Investigação sob sigilo no STF aponta conexões de autoridades com Daniel Vorcaro
As investigações da Polícia Federal (PF) no âmbito da Operação Compliance Zero, que apura fraudes financeiras no antigo Banco Master, identificaram elementos que apontam para o envolvimento de autoridades com foro privilegiado. Entre os nomes mencionados no material apreendido está o do deputado federal baiano João Bacelar (PL-BA).
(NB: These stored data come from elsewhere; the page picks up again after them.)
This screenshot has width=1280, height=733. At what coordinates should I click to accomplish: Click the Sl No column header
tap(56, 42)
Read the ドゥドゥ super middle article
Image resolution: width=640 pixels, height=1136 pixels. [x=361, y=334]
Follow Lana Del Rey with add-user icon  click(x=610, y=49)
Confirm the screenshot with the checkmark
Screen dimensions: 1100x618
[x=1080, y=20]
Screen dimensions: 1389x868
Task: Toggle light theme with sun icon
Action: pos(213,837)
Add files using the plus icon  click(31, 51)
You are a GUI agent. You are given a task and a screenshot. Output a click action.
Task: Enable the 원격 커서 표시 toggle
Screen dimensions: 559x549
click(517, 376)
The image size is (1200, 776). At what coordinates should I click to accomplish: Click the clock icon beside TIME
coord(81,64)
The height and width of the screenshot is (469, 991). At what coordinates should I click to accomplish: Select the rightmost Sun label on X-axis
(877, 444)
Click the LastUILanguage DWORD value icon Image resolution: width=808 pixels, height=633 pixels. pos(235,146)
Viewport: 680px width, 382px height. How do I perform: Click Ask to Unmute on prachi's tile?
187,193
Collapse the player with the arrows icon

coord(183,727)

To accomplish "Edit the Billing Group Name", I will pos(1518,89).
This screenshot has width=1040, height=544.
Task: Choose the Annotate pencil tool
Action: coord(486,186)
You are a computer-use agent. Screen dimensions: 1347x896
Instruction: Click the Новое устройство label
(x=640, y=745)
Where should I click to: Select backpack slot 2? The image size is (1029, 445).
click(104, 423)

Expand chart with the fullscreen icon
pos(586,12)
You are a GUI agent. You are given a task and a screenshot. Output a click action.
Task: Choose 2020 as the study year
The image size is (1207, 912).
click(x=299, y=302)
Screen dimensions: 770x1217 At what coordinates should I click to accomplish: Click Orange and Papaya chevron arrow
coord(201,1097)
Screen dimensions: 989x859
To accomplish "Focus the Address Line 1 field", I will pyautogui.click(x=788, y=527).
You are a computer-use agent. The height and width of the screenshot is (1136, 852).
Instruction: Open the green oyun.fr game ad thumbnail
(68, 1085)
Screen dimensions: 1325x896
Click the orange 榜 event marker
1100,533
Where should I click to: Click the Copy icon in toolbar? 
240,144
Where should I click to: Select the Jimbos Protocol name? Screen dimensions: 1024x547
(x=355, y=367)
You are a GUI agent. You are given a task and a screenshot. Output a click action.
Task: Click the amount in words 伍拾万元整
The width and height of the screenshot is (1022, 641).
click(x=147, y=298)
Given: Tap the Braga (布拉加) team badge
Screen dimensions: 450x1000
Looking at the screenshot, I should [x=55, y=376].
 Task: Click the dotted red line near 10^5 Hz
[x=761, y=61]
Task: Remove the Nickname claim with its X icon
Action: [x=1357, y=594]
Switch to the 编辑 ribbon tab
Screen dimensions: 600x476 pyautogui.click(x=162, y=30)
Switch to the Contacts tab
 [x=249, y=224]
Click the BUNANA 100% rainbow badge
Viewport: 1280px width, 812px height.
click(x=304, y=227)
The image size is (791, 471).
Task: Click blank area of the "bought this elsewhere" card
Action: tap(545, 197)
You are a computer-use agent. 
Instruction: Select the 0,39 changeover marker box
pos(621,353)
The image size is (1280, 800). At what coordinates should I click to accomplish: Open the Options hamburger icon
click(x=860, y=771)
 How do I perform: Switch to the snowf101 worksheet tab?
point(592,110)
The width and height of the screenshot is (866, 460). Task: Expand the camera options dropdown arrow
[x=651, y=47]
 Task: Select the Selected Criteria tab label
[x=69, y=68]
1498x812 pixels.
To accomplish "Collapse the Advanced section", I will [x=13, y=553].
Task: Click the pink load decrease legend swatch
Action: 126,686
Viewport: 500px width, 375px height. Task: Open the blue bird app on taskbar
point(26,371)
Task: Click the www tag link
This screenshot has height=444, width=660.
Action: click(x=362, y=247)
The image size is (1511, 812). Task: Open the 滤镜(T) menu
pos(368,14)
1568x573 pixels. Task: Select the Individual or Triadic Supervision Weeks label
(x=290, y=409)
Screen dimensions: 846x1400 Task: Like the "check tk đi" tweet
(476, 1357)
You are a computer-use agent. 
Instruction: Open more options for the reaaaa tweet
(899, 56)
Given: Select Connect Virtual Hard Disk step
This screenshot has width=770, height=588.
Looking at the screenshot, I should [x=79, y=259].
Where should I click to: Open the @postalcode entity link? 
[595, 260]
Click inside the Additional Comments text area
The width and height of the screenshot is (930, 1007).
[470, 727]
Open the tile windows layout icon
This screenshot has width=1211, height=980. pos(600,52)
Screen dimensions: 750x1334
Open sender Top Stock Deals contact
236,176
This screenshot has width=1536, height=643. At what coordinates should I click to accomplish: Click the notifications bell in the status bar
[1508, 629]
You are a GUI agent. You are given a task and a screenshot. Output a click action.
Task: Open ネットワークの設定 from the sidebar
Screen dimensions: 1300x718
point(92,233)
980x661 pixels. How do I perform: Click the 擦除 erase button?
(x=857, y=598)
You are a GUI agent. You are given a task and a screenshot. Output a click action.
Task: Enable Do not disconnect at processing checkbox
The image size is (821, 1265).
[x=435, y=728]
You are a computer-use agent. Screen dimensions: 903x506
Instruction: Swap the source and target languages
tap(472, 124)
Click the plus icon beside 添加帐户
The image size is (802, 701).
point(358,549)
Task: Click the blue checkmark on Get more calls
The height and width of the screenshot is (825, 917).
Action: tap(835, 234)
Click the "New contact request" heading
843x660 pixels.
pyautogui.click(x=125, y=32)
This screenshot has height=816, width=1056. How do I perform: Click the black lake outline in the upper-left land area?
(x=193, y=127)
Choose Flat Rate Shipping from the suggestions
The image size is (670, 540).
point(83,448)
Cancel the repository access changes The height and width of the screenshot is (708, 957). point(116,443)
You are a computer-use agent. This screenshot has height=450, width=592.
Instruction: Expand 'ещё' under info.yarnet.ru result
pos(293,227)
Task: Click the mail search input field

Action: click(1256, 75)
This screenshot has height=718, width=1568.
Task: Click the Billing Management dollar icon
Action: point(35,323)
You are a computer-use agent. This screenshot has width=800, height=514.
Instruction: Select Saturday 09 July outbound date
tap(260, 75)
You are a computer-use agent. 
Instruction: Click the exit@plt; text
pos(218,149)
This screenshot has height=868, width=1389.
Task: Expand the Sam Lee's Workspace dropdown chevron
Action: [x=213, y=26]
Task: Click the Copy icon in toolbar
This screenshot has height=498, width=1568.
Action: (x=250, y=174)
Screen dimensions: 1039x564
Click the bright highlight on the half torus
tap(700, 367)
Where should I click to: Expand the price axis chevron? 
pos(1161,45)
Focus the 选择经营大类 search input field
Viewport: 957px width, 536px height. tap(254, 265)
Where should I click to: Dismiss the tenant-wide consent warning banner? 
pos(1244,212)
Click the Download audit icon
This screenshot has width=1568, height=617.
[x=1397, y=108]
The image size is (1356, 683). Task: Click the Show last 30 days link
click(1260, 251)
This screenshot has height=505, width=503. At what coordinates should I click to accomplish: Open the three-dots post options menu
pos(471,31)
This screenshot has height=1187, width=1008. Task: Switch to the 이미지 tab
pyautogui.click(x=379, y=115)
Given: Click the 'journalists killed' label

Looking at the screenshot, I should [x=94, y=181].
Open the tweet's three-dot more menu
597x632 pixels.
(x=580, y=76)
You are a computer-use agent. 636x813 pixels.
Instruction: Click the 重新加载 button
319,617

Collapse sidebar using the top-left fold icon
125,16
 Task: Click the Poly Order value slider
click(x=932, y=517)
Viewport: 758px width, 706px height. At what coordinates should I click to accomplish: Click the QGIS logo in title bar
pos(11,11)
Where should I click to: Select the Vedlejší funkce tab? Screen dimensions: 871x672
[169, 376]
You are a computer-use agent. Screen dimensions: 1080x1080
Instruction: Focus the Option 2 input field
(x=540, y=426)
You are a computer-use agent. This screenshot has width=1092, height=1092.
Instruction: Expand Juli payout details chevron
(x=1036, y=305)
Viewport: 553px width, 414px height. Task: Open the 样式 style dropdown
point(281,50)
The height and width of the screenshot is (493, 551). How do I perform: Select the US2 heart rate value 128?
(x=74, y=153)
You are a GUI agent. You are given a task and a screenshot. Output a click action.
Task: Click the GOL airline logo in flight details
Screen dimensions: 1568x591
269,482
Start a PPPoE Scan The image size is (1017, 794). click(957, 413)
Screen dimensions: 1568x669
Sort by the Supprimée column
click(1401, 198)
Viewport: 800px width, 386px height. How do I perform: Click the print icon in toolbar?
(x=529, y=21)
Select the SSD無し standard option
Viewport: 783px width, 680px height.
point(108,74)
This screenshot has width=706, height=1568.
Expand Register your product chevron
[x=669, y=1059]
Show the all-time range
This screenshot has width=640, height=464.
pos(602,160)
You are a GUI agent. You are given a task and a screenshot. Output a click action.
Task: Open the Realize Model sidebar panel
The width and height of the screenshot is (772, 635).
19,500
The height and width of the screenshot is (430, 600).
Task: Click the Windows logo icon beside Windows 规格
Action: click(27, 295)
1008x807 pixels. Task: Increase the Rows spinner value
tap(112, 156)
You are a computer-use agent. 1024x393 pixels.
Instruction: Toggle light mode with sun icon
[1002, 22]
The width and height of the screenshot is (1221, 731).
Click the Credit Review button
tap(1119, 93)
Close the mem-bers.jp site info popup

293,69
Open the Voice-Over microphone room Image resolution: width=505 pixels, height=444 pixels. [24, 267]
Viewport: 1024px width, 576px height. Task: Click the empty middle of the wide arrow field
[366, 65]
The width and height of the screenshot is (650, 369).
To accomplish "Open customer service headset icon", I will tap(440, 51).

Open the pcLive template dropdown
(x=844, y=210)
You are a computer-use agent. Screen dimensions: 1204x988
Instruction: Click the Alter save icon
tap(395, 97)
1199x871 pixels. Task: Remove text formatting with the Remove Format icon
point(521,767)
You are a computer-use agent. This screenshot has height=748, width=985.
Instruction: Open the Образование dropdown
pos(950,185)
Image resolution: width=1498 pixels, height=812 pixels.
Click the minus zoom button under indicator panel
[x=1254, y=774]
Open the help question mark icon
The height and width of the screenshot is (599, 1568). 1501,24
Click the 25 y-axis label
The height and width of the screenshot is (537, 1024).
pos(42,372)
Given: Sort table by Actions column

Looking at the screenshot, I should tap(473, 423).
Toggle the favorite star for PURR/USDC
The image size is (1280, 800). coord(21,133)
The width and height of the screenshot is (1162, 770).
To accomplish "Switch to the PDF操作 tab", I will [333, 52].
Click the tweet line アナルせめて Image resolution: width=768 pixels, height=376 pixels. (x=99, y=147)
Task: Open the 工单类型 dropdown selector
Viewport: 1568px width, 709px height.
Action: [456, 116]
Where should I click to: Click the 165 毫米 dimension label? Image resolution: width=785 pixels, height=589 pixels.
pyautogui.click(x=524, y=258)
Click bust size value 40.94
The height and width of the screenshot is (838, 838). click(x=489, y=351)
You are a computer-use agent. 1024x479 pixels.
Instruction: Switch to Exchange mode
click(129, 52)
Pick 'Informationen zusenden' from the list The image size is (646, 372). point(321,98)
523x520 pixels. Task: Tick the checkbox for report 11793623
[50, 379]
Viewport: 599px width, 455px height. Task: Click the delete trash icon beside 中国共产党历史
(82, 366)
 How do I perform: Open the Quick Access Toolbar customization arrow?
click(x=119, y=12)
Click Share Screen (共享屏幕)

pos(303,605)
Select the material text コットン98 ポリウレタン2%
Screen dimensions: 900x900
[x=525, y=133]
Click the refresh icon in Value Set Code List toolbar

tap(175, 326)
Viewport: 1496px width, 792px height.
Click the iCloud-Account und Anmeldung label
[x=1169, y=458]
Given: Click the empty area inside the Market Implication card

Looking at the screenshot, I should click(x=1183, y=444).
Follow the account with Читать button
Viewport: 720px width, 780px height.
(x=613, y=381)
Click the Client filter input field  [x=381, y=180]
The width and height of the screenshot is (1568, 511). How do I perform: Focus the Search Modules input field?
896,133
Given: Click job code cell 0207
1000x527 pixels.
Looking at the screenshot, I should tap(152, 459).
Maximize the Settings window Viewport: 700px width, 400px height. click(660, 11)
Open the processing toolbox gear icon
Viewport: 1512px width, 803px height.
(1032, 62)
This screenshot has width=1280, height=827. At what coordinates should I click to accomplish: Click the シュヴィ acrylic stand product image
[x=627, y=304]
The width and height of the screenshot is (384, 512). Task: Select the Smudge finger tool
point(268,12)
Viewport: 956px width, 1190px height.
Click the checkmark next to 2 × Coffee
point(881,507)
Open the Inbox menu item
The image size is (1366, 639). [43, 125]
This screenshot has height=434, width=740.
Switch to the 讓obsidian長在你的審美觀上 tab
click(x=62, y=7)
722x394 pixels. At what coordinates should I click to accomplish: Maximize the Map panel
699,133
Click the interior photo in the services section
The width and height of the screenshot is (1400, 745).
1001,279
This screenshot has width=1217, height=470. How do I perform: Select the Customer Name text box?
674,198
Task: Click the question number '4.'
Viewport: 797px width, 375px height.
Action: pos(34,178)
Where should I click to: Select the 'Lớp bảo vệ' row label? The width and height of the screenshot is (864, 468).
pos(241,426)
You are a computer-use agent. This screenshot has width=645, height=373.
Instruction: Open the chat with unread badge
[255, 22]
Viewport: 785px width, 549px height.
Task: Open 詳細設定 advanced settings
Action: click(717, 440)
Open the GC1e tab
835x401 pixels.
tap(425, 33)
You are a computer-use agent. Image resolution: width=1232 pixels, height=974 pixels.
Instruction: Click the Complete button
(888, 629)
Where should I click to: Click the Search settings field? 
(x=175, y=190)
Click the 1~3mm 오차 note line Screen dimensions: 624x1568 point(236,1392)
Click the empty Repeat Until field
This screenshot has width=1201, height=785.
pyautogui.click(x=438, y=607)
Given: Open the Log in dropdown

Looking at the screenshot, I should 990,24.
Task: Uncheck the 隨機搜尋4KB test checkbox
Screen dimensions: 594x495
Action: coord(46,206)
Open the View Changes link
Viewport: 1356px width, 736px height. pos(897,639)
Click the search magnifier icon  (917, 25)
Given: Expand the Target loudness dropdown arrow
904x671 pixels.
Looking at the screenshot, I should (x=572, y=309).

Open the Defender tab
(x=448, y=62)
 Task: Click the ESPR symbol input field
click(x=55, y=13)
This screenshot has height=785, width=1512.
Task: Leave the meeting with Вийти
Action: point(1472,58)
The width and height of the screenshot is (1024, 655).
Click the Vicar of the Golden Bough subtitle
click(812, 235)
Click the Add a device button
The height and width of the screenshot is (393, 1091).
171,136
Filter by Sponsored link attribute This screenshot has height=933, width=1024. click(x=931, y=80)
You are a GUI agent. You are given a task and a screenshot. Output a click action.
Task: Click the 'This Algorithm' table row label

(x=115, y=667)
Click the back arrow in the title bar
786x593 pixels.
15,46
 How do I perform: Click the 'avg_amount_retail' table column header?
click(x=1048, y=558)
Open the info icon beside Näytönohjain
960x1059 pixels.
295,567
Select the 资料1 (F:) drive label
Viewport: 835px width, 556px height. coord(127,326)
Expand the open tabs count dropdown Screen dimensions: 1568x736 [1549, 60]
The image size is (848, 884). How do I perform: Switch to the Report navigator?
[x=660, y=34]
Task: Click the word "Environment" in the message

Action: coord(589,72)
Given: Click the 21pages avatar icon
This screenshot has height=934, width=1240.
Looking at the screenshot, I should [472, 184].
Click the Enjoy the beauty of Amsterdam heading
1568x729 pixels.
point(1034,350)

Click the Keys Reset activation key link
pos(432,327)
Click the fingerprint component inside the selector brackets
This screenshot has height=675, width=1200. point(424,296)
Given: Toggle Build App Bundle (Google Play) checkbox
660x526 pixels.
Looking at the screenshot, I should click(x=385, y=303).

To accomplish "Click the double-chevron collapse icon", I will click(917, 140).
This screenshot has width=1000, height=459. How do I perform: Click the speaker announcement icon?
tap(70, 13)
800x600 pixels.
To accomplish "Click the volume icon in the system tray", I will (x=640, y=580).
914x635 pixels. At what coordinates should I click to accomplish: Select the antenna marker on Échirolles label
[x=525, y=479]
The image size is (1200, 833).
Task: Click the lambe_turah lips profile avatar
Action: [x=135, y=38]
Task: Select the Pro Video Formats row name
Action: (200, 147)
De acordo com informações da Folha de S. Paulo, os indícios surgiram após a análise de documentos e do telefone celular do ex-banqueiro Daniel Vorcaro, preso na primeira fase da operação. Embora a defesa de Vorcaro tenha utilizado a menção a Bacelar como argumento para deslocar o caso para o Supremo Tribunal Federal (STF), a PF afirma que o material coletado revela uma rede mais ampla de contatos, incluindo outras lideranças do Congresso Nacional.
Processo no STF
A segunda fase da operação foi autorizada pelo ministro Dias Toffoli, que assumiu a relatoria do caso em razão da prerrogativa de foro dos citados. No entanto, a condução do inquérito tem gerado discussões internas na Corte.
Há uma tendência de que o núcleo principal da investigação, que trata da fabricação de carteiras fraudulentas de crédito e da venda para o Banco de Brasília (BRB), seja enviado para a primeira instância.
Os novos indícios que envolvem políticos devem gerar frentes de apuração específicas, que permaneceriam sob a jurisdição do STF. O caso é comparado por investigadores, em potencial de impacto, à Operação Lava Jato, devido às relações pessoais e financeiras de Vorcaro em Brasília.
O que diz Vorcaro
Em depoimento à PF no final de dezembro, Daniel Vorcaro minimizou suas conexões políticas, alegando que, se possuísse a influência atribuída a ele, não teria tido a operação com o BRB negada nem teria sido alvo de prisão e medidas cautelares, como o uso de tornozeleira eletrônica.
O deputado Bacelar ainda não se manifestou sobre o teor das citações encontradas nos dispositivos de Vorcaro. O relatório final da PF sobre as fraudes bancárias deve ser concluído nos próximos dias, enquanto a frente política da investigação aguarda decisões sobre o compartilhamento de provas e a manutenção da competência no tribunal superior. (Raquel Franco – bahia.ba).